Evan tells me, very seriously, "Never look twice." There’s a lot of beautiful women in the world, he says, but there’s way more of them in your head. The first look is always best; the first look is the one where their beauty thumps you in the chest, a surprise attack that leaves you breathless. The first look is the one where you know you’ll always be a little in love with that swan-necked Nordic queen, that curvy caramel goddess, that elfin redhead with an ass – "excuse me, Lex" – like a ripe tomato. On the second look, the queen is horse-faced, the goddess pendulous, the elf prepubescent. The second look breaks hearts.
"One look, Lex," he reminds me every time. "One look only, if you want to think there’s goodness in the world." Of course there’s the occasional two-look women, the ones who make us twist our faces and pound our fists on each other as if their sheer sexiness sent us into paroxysms of pain. And if either of us ever actually approached one, we would probably have to give her a careful appraisal, right after finding an umbrella to protect us from the airborne shit of flying pigs. But most of the time, Evan is strict. One look, that’s all.

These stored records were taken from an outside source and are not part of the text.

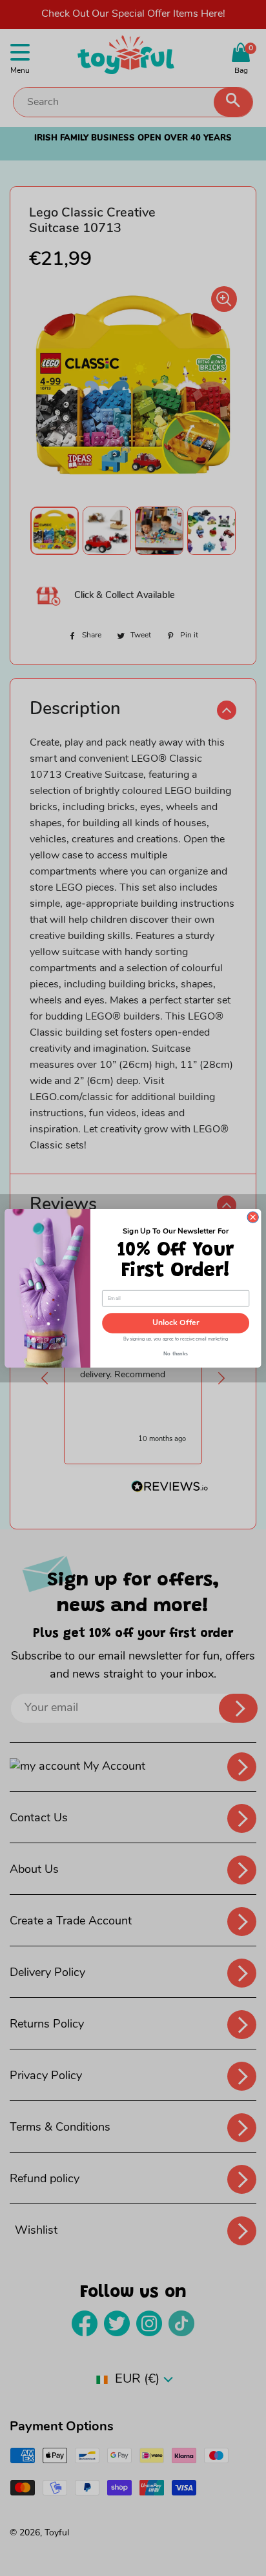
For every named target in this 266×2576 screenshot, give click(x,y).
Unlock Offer (176, 1323)
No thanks (175, 1351)
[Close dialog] (252, 1216)
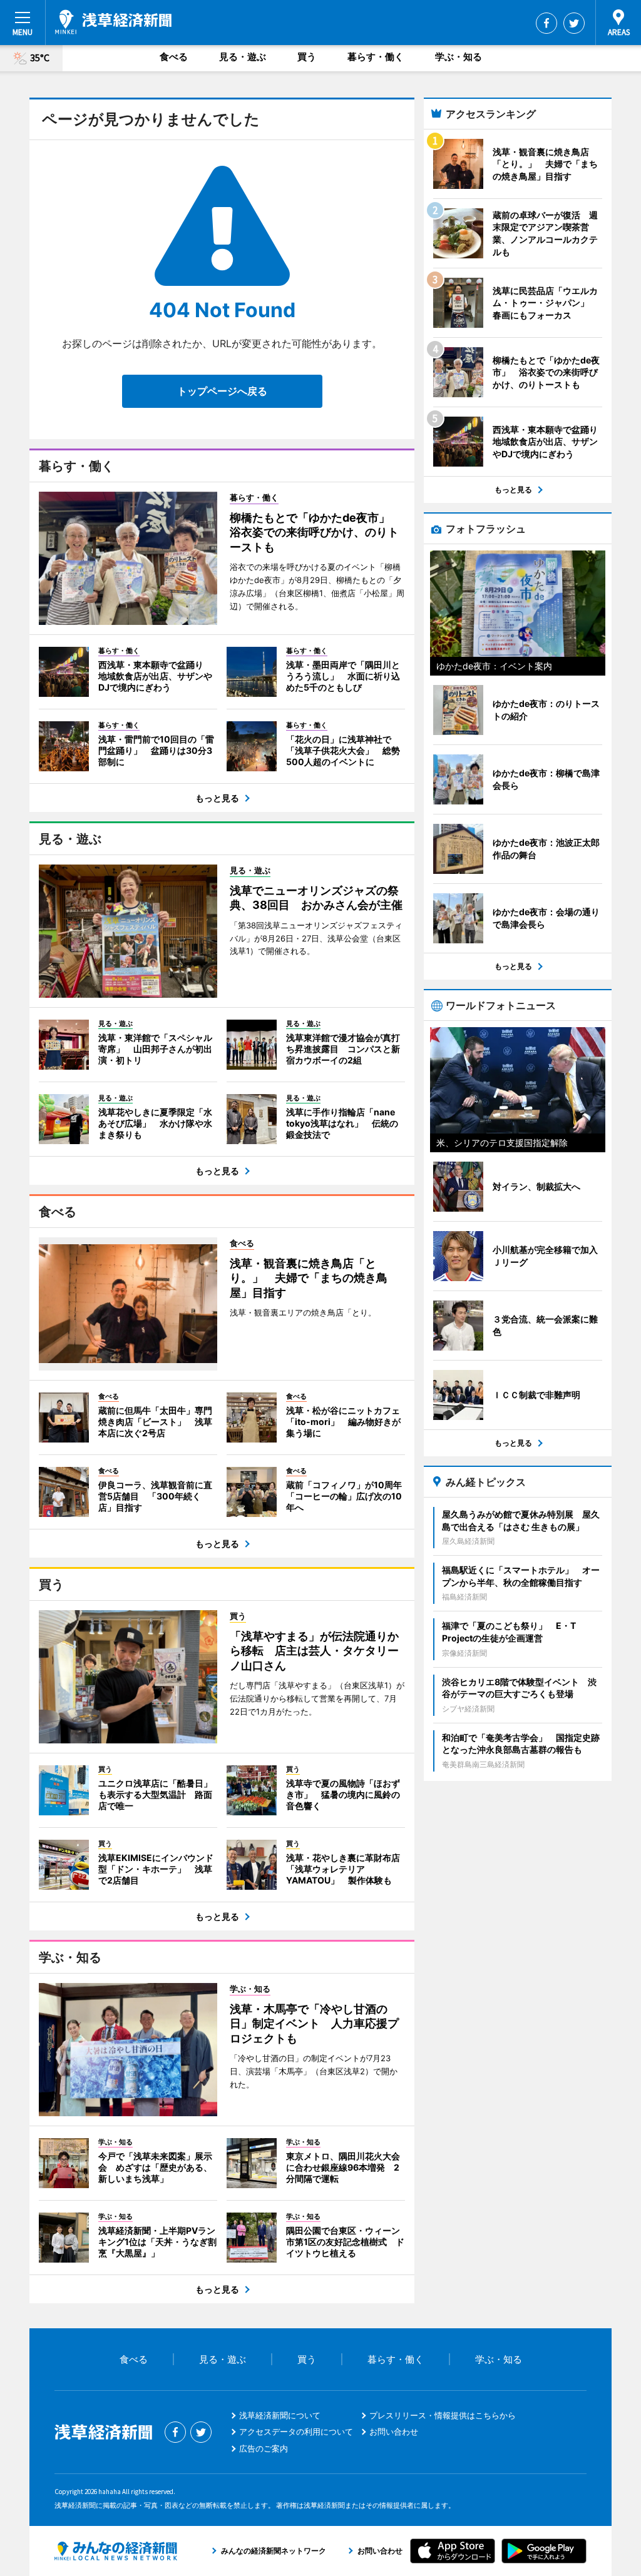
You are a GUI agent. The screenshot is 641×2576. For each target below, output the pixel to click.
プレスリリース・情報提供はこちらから (442, 2415)
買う (306, 57)
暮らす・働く (375, 57)
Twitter (574, 23)
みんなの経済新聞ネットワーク (115, 2551)
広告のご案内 (263, 2448)
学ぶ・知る (458, 57)
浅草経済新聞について (279, 2415)
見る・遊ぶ (242, 57)
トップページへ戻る (222, 391)
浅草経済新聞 (113, 21)
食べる (174, 57)
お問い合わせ (393, 2431)
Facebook (546, 23)
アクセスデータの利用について (296, 2431)
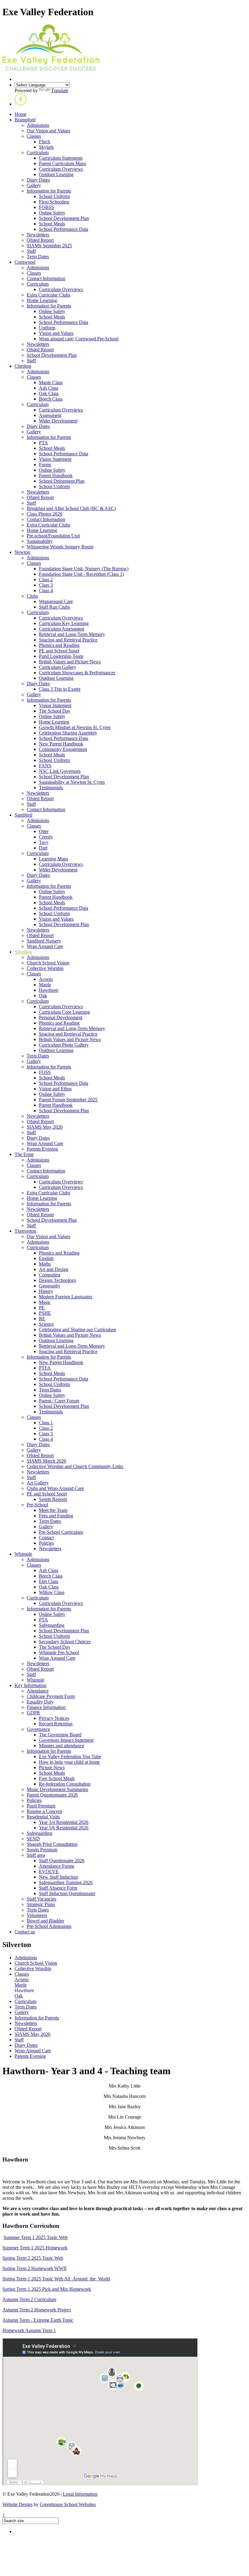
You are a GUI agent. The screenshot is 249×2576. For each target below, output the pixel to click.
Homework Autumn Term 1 (29, 2330)
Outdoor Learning (56, 174)
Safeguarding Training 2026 (66, 1882)
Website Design (17, 2504)
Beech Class (51, 398)
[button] (21, 103)
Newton (22, 552)
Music (45, 1302)
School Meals (52, 223)
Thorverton (25, 1231)
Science (46, 1324)
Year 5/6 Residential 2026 (63, 1827)
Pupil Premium (41, 1805)
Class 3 (46, 585)
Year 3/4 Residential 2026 (63, 1822)
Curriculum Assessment (61, 628)
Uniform (47, 327)
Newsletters (38, 234)
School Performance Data (63, 229)
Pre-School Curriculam (61, 1532)
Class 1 (46, 1422)
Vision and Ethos (55, 1088)
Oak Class (49, 393)
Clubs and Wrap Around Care (55, 1488)
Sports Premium (42, 1849)
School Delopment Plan (61, 481)
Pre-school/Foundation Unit (53, 535)
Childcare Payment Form (51, 1696)
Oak (43, 995)
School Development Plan (64, 218)
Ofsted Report (40, 240)
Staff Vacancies (41, 1898)
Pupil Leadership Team (61, 656)
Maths (45, 1263)
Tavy (44, 842)
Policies (46, 1543)
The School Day (54, 710)
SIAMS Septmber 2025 (49, 245)
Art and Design (53, 1269)
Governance (38, 1729)
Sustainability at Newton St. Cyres (72, 782)
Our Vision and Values (48, 130)
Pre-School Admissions (49, 1926)
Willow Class (51, 1592)
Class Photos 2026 (44, 513)
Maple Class (51, 382)
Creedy (46, 836)
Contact (46, 1537)
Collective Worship (45, 968)
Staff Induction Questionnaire (67, 1893)
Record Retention (56, 1723)
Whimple (23, 1554)
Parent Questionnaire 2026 (52, 1794)
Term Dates (38, 256)
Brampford (25, 119)
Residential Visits (43, 1816)
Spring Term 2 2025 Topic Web (32, 2258)
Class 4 (46, 590)
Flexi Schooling (54, 201)
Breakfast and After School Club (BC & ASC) (71, 508)
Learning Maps (53, 858)
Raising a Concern (44, 1811)
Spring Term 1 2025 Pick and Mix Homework (46, 2289)
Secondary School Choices (64, 1641)
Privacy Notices (54, 1718)
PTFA (45, 1367)
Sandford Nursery (44, 940)
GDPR (33, 1712)
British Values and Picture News (70, 661)
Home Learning (42, 300)
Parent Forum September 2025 (68, 1099)
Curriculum (38, 152)
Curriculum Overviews (61, 169)
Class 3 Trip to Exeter (59, 689)
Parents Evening (42, 1148)
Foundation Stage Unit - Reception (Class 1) (81, 574)
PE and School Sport (59, 650)
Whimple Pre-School (59, 1652)
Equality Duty (40, 1701)
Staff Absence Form (58, 1887)
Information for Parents (49, 190)
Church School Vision (48, 962)
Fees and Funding (56, 1515)
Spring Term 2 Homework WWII (34, 2268)
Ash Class (48, 388)
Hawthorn (48, 990)
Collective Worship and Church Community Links (75, 1466)
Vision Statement (55, 459)
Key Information (30, 1685)
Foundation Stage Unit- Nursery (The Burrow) (83, 568)
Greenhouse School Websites (68, 2504)
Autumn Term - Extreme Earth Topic (37, 2320)
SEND (33, 1838)
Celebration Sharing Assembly (68, 732)
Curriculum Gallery (57, 667)
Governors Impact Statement (66, 1740)
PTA (43, 442)
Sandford (23, 815)
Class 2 (46, 579)
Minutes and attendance (61, 1745)
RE (42, 1318)
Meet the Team (53, 1510)
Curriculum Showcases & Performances (77, 672)
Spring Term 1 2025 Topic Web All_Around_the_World (56, 2278)
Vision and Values (56, 333)
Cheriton (23, 366)
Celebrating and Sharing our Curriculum (77, 1329)
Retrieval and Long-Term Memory (72, 634)
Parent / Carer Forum (59, 1400)
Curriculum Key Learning (64, 623)
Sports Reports (53, 1499)
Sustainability (40, 541)
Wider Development (58, 420)
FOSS (45, 1072)
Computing (49, 1274)
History (46, 1291)
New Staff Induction (58, 1877)
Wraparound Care (56, 601)
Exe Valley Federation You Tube (70, 1756)
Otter (44, 831)
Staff (31, 251)
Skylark (46, 147)
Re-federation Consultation (64, 1783)
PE (42, 1307)
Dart (43, 847)
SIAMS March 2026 (46, 1460)
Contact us (25, 1931)
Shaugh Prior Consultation (52, 1844)
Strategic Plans (41, 1904)
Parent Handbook (56, 475)
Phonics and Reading (59, 645)
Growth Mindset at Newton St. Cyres (75, 727)
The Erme (24, 1154)
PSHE (45, 1313)
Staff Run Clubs (54, 606)
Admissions (38, 125)
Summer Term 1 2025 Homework (34, 2247)
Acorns (46, 979)
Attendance (38, 1690)
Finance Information (46, 1707)
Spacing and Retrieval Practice (68, 639)
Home (20, 114)
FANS (45, 765)
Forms (45, 464)
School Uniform (54, 196)
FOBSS (46, 207)
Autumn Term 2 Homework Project (36, 2309)
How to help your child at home (69, 1762)
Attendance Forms (56, 1866)
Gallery (34, 185)
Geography (49, 1285)
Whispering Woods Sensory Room (60, 546)
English (46, 1258)
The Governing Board (60, 1734)
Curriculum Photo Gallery (64, 1044)
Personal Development (60, 1017)
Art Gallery (38, 1482)
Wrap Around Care (45, 946)
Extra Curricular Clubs (48, 294)
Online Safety (52, 212)
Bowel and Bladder (45, 1920)
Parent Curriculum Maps (62, 163)
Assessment (50, 415)
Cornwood (25, 262)
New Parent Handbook (61, 743)
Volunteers (37, 1915)
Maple (45, 984)
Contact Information (46, 278)
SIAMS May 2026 (45, 1127)
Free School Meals (57, 1778)
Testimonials (51, 787)
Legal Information (80, 2494)
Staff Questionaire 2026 (61, 1860)
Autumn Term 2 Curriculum (29, 2299)
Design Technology (58, 1280)
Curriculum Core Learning (64, 1012)
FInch (44, 141)
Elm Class (48, 1581)
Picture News (52, 1767)
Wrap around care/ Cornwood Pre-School (78, 338)
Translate (59, 90)
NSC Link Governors (59, 771)
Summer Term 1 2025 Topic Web (36, 2237)
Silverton (23, 951)
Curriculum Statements (61, 158)
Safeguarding (51, 1625)
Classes (34, 136)
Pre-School (37, 1504)
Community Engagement (63, 749)
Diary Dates (38, 179)
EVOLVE (49, 1871)
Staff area (36, 1855)
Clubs (32, 596)
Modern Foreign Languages (65, 1296)
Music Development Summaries (57, 1789)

I find it amusing that my brother has taken it upon himself to teach me how to girl-watch. When I told him, there was of course a moment of shock, a moment of silence – and then, bravely, charitably: "I’ll show you how it’s done." As though the suddenness of my announcement meant I’d only noticed women yesterday. As though his ignorance made me a novice; as though the sexual awareness that I’d fought and fought and gotten too weary to fight existed only when he was aware of it, too.
So we sit in the mall, by the pretzel stand, and my brother instructs me in the particulars of what I’ve been doing since I was twelve years old. How to lead your stare so that she’ll walk into it, saving you from an obvious twist of the head. How to bounce your gaze off of mirrors and shop windows. How to use your peripheral vision. How to look once, and not look back.
Evan’s two years older than me, and he’s never had a real girlfriend either. We’ve both had this, for years – this covert vulture-eyed watch over the high bangs and acid-wash asses in the local mall. We’ve both had the awkward fumbles in the junkyard where the boys hang out, or behind the portable classrooms at school – the too-wet kisses, the averted eyes, the hand briefly brushing a nipple and then darting back as if burned, as if scared. But I let him teach me, and I try to mold my too-sharp face into the big-eyed gaze of an ingénue. I am a dyke, and my brother still loves me, and he’s taken me under his wing, though it’s just as damp and featherless as my own. I’ll let him play the playboy, the man of the world, if that’s what it takes. I am a dyke and he still loves me.
I sit and listen and nod like he was the goddamn Dalai Lama, and I never tell him that I always look twice. That I want to see these achingly beautiful visions sprout pimples and weak chins and knobby knees, that I want the flab and the chewed nails and the peeling sunburns. It doesn’t erase that first brilliant unveiling, the goddess in all her glory, not for me. It just makes her a goddess I could someday, maybe, hold.
Evan knows I'm still his cherubic little sister, who used to wear pigtails and dance ballet like a spastic monkey, and I’m also a dyke -- which our parents would never accept, which our teachers would never accept, which our neighbors would never accept, which even the girls whose tongues I sucked on a little too hard in the grass behind the portables would probably never be able to accept outright. Which I can barely accept. And this is the way my brother keeps loving me, the same way I stay a little in love with all of these luminous maidens, after their beautiful imperfections show through. We look, and we keep looking, and we let ourselves get caught, and we don’t look away.